In search of the real cause of the locality problems, I built a copying 
collector based on ggc-page. It specifically makes sure that we don't 
reuse  pages we've just freed when copying (to avoid non-contiguousness 
as much as possible).

It ends up, subtracting gc time, being just as fast/slow as ggc-page 
normally is. In fact, it's slightly slower if i make it not reuse pages 
than it is if i do.

This leads me to believe that our locality problems might actually be 
caused by the fact that we use size based allocation, which has 
basically no locality whatsoever in gcc.

I tested this theory (by changing the mark and sweep ggc-page to not 
size allocate), and it appears to be correct, since ggc-page with mark 
and sweep became just about as fast as my original copying collector 
tests (for large files, the fragmentation started affecting us 
slightly).

What was the rationale behind size based allocation?


I also, based on a offhand suggestion by zack, made a ggc-boehm.
It works (though it fails if you have it collect whenever ggc_collect 
is called, even if i tell it it's not safe to collect without me 
explicitly calling the collection function. It also fails in a few 
cases. We must be hiding pointers somehow), and is faster than ggc-page 
with size allocation, running the same speed as the copying collector 
and the non-size allocating ggc-page (garbage collection times are much 
faster, too).

It obviously doesn't collect as much garbage as the accurate collectors 
(roughly half as much, in fact).
But the fact that it was as fast lends credence to the theory that it's 
size based allocation that is doing us in.

--Dan

^ permalink raw reply	[flat|nested] 9+ messages in thread

* Re: Locality problems caused by size based allocation?
  2002-12-16 11:19 Locality problems caused by size based allocation? Daniel Berlin
@ 2002-12-17 15:47 ` Jeff Sturm
  2002-12-17 16:13   ` Daniel Berlin
  0 siblings, 1 reply; 9+ messages in thread
From: Jeff Sturm @ 2002-12-17 15:47 UTC (permalink / raw)
  To: Daniel Berlin; +Cc: gcc


On Mon, 16 Dec 2002, Daniel Berlin wrote:
> This leads me to believe that our locality problems might actually be
> caused by the fact that we use size based allocation, which has
> basically no locality whatsoever in gcc.

Interesting.

What exactly is "size based allocation"?

> I also, based on a offhand suggestion by zack, made a ggc-boehm.

I've done this also...

> It works (though it fails if you have it collect whenever ggc_collect
> is called, even if i tell it it's not safe to collect without me
> explicitly calling the collection function. It also fails in a few
> cases. We must be hiding pointers somehow),

Yes.  IIRC I found two places where the backend hides pointers.  One is in
cse_basic_block:

  qty_table
    = (struct qty_table_elem *) xmalloc ((max_qty - max_reg)
                     * sizeof (struct qty_table_elem));
  qty_table -= max_reg;

> and is faster than ggc-page
> with size allocation, running the same speed as the copying collector
> and the non-size allocating ggc-page (garbage collection times are much
> faster, too).

I didn't see that.  I found no better than a 5% improvement (measured as
wall-clock time) using my ggc-boehm, no matter how I tuned it, with
generational collection enabled or not.

Anyhow I didn't find the results interesting enough  to continue the
experiment.

> It obviously doesn't collect as much garbage as the accurate collectors
> (roughly half as much, in fact).

I very much doubt that.  Pointer misidentification is certainly common
with a conversative collector, but 50% lossage is quite rare.  And if
that were happening you'd see plenty of blacklisted pointers (unless all
messages are suppressed, as with -DSILENT).

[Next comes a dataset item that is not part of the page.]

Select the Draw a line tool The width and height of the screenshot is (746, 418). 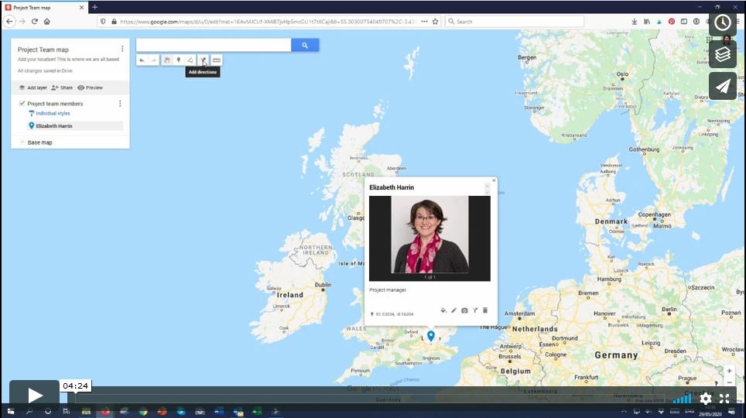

How are you measuring free space?  GC_get_total_bytes (for instance) isn't
very accurate; it doesn't count pages waiting to be swept or free lists.

Jeff

^ permalink raw reply	[flat|nested] 9+ messages in thread

* Re: Locality problems caused by size based allocation?
  2002-12-17 15:47 ` Jeff Sturm
@ 2002-12-17 16:13   ` Daniel Berlin
  2002-12-17 20:03     ` Zack Weinberg
                       ` (2 more replies)
  0 siblings, 3 replies; 9+ messages in thread
From: Daniel Berlin @ 2002-12-17 16:13 UTC (permalink / raw)
  To: Jeff Sturm; +Cc: gcc



On Tue, 17 Dec 2002, Jeff Sturm wrote:

>
> On Mon, 16 Dec 2002, Daniel Berlin wrote:
> > This leads me to believe that our locality problems might actually be
> > caused by the fact that we use size based allocation, which has
> > basically no locality whatsoever in gcc.
>
> Interesting.
>
> What exactly is "size based allocation"?
What ggc-page does, which is segregate objects based on size rather than
age or object type.

This doesn't work well for RTL, for instance, where you have 3 (or was it
2 or 4, i forget which) sizes of RTL, so size allocation guarantees that
in a linear walk of RTL, you'll end up moving across all different
random pages.


> > > I also, based on a offhand suggestion by zack, made a ggc-boehm.
>
> I've done this also...
>
> > It works (though it fails if you have it collect whenever ggc_collect
> > is called, even if i tell it it's not safe to collect without me
> > explicitly calling the collection function. It also fails in a few
> > cases. We must be hiding pointers somehow),
>
> Yes.  IIRC I found two places where the backend hides pointers.  One is in
> cse_basic_block:
>
>   qty_table
>     = (struct qty_table_elem *) xmalloc ((max_qty - max_reg)
>                      * sizeof (struct qty_table_elem));
>   qty_table -= max_reg;
>
> > and is faster than ggc-page
> > with size allocation, running the same speed as the copying collector
> > and the non-size allocating ggc-page (garbage collection times are much
> > faster, too).
>
> I didn't see that.  I found no better than a 5% improvement (measured as
> wall-clock time) using my ggc-boehm, no matter how I tuned it, with
> generational collection enabled or not.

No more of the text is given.